A top U.S. interagency working group delivered to President Bush a strategic framework on Monday, in which they advise the nation's strategy should be "smarter" to improve the import safety.
"It is not possible to eliminate all risk with imported and domestic products," they acknowledge, so there should be a "smarter" strategy based on three keystones: prevention, intervention and response.
The report recommend working with the importing community to develop approaches that consider risks over the life cycle of an imported product, and that focus actions and resources to minimize the likelihood of unsafe products reaching U.S. consumers.
That will require "our import safety strategy to shift from the current point-of-entry intervention model to a prevention with verification model that addresses product safety at every step of the producer to consumer import cycle," the group said in the report.

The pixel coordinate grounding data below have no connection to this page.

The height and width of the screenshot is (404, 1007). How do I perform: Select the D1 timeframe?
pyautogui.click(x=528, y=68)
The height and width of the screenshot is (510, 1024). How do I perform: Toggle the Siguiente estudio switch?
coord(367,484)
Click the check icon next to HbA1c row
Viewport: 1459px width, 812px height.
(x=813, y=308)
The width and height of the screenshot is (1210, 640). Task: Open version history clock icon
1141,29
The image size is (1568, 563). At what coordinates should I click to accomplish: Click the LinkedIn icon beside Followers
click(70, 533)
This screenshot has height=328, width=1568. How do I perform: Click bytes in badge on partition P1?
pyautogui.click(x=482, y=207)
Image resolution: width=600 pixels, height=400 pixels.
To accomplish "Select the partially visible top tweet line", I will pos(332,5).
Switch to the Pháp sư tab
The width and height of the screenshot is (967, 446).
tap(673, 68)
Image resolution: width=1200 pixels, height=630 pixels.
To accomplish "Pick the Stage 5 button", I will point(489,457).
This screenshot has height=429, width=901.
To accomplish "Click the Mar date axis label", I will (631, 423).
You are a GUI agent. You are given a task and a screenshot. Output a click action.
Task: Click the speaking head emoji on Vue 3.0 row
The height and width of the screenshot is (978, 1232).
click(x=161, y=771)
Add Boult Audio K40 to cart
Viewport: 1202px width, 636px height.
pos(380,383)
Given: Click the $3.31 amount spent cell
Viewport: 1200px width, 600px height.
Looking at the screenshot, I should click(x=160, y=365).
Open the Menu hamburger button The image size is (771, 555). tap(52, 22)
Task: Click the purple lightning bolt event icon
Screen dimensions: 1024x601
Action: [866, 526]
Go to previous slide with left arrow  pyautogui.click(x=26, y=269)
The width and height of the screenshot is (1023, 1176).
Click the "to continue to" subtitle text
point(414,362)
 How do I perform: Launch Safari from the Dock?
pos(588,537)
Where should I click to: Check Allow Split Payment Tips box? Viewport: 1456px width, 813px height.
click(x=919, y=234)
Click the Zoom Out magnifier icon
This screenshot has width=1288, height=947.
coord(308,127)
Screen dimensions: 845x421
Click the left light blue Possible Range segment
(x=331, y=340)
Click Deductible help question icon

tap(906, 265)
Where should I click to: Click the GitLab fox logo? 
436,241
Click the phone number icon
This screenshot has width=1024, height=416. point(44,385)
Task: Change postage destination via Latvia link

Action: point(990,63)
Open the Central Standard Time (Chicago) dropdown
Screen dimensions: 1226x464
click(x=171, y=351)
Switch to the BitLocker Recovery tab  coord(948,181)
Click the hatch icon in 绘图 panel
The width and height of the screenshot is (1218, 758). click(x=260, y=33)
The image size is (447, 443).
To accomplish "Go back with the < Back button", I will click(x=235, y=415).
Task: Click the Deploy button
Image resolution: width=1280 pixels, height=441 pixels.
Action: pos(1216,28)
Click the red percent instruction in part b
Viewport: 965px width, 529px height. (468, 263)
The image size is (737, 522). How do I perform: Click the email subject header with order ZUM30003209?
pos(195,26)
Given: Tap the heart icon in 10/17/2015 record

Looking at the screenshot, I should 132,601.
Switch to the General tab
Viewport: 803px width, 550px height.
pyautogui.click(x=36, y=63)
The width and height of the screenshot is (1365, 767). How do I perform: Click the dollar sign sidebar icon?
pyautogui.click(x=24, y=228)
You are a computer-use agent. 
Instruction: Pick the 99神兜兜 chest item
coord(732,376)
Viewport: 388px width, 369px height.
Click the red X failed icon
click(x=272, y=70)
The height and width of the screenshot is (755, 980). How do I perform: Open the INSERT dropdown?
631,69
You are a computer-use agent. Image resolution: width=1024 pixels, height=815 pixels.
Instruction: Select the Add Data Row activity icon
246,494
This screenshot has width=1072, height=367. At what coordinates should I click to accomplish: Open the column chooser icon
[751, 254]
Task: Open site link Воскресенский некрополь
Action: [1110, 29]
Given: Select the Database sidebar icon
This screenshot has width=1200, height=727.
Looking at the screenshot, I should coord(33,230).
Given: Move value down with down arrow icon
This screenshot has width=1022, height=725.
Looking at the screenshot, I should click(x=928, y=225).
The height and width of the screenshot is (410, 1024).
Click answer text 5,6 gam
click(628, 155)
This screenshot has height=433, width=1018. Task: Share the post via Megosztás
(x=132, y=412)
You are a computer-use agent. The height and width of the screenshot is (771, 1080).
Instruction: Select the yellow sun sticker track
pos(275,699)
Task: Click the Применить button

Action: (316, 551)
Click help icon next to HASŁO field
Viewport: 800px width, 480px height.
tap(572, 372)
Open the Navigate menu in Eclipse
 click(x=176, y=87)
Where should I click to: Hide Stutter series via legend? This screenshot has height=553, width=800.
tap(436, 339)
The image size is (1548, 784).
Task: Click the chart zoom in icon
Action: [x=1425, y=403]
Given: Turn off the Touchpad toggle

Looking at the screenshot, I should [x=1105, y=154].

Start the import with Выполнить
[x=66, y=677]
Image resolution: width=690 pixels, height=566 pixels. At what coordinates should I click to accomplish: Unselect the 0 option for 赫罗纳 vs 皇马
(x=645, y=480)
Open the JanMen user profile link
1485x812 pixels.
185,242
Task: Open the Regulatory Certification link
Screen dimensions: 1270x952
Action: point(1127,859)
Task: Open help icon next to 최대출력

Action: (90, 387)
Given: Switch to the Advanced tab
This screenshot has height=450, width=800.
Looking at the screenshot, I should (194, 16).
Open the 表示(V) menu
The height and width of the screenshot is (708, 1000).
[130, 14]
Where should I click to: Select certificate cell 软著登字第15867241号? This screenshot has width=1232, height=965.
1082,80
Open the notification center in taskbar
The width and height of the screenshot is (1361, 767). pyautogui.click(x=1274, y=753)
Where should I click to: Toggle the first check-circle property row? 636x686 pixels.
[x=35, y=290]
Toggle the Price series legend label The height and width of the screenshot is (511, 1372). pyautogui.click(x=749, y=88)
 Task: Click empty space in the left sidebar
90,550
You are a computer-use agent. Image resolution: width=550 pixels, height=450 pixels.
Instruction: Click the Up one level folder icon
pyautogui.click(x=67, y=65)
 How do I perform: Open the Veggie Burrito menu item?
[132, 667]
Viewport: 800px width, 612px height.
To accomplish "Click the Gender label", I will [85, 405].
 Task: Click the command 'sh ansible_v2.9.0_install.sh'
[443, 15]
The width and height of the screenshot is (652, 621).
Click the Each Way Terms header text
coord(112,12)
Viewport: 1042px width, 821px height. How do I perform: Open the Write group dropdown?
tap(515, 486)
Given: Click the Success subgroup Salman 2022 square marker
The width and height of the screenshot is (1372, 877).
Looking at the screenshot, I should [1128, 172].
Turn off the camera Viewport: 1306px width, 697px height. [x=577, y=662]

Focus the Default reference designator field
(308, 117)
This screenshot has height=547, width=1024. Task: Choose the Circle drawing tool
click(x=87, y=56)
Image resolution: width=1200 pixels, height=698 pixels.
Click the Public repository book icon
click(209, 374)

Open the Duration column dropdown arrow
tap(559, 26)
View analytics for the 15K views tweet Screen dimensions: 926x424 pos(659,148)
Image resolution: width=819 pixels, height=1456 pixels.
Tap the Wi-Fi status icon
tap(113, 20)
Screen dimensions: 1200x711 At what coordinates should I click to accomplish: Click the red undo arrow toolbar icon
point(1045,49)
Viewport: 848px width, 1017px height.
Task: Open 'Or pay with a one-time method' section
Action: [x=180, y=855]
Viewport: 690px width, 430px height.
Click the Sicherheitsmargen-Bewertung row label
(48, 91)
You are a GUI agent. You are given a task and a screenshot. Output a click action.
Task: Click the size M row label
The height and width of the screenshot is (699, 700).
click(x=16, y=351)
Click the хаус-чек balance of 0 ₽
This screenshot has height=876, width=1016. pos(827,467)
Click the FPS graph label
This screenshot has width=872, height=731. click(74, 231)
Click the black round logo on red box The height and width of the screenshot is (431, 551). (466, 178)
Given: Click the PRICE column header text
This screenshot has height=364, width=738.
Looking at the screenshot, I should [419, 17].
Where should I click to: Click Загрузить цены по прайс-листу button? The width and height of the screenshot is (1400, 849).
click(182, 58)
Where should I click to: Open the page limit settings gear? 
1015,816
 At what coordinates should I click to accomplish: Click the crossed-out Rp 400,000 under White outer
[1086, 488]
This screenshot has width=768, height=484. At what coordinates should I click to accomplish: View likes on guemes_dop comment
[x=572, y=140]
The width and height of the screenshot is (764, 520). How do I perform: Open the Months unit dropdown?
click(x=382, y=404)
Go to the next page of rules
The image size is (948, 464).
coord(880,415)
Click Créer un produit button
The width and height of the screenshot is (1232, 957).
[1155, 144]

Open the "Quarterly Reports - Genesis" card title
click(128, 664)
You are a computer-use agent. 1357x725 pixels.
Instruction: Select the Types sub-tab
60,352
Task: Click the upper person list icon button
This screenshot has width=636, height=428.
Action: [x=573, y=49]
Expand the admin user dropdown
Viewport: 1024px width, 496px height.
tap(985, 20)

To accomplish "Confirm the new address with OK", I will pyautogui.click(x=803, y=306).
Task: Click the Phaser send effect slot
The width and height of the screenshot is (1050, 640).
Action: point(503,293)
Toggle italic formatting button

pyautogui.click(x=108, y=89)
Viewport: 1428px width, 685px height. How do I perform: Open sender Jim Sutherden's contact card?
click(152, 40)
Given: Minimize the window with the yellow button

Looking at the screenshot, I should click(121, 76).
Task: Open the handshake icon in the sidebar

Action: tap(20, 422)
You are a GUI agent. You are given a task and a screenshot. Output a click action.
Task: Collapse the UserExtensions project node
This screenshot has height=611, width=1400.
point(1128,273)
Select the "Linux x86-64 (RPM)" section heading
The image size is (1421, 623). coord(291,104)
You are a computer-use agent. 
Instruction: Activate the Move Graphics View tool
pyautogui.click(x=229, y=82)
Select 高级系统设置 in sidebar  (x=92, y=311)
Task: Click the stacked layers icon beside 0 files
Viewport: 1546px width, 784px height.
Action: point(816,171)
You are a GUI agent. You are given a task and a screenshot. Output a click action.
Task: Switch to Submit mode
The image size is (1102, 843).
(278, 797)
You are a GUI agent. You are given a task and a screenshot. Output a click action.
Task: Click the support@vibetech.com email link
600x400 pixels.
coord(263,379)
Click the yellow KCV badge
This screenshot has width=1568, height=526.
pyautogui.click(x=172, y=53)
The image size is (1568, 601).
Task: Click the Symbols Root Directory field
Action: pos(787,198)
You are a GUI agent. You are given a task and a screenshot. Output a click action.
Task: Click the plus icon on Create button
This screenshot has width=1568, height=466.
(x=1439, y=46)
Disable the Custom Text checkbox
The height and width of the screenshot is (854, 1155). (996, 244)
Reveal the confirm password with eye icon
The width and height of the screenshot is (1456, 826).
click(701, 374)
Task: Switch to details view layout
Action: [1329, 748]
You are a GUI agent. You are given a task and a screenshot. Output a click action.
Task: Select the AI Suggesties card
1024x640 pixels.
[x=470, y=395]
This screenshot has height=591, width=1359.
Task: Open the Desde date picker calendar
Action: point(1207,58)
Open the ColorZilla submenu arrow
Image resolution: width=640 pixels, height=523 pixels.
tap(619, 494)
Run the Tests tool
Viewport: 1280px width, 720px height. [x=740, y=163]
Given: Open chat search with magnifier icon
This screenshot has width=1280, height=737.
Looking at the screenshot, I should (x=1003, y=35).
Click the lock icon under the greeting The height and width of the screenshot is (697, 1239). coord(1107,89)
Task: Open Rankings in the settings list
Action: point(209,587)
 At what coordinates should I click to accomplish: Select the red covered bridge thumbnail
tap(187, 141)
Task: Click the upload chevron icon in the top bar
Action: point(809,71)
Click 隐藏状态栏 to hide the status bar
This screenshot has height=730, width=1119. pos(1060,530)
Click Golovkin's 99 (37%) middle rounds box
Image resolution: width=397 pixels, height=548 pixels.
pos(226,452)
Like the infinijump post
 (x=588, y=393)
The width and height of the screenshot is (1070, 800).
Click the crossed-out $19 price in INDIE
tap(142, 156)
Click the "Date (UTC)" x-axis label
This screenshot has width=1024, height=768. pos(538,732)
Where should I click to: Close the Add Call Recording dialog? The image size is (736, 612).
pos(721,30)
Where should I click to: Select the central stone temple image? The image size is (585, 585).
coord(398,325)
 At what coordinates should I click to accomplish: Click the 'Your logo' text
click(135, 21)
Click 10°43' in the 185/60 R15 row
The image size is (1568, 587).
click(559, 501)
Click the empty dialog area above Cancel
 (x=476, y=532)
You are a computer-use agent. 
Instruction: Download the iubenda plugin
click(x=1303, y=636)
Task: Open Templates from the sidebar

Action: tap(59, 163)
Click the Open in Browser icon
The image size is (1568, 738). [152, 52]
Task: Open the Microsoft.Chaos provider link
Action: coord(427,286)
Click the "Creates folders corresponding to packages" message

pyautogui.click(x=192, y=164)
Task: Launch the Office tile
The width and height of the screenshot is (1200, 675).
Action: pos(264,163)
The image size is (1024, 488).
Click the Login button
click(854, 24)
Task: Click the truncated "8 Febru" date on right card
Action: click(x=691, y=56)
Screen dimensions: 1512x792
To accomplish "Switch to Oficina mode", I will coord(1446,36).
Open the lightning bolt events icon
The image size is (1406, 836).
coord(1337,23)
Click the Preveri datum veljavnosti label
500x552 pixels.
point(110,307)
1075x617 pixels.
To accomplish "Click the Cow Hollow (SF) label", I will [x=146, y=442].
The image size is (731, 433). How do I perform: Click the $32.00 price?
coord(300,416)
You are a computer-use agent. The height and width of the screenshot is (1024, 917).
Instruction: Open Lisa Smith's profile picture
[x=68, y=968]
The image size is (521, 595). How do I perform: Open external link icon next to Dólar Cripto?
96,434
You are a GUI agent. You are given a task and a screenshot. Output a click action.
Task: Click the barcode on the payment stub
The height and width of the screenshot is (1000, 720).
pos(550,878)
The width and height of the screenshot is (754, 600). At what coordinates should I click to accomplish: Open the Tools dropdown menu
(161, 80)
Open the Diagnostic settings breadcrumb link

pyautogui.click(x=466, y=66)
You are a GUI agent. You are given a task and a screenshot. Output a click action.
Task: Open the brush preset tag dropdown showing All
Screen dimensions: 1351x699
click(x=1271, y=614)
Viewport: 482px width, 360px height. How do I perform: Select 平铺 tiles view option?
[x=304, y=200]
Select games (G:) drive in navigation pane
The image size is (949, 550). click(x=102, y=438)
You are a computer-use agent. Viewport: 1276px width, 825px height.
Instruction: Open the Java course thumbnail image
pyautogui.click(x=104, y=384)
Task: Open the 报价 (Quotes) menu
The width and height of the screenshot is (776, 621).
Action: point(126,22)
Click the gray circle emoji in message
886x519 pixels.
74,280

Recent recalls of imported products have caused Americans to question the safety of imports. The group, made up of senior U.S. administration officials, was established by Bush's Executive Order on July 18 to conduct a comprehensive review of current import safety practices and determine where improvements can be made.
Chaired by Health and Human Services Secretary Mike Leavitt, the group reviewed what is being done to promote import safety at three stages: in the exporting country, by U.S. importing companies, and by federal, state, and local governments.
The group also promises a follow-up action plan to be released in November, which will come up with a risk-based, prevention-focused model to ensure that "safety is built into products before they reach our borders."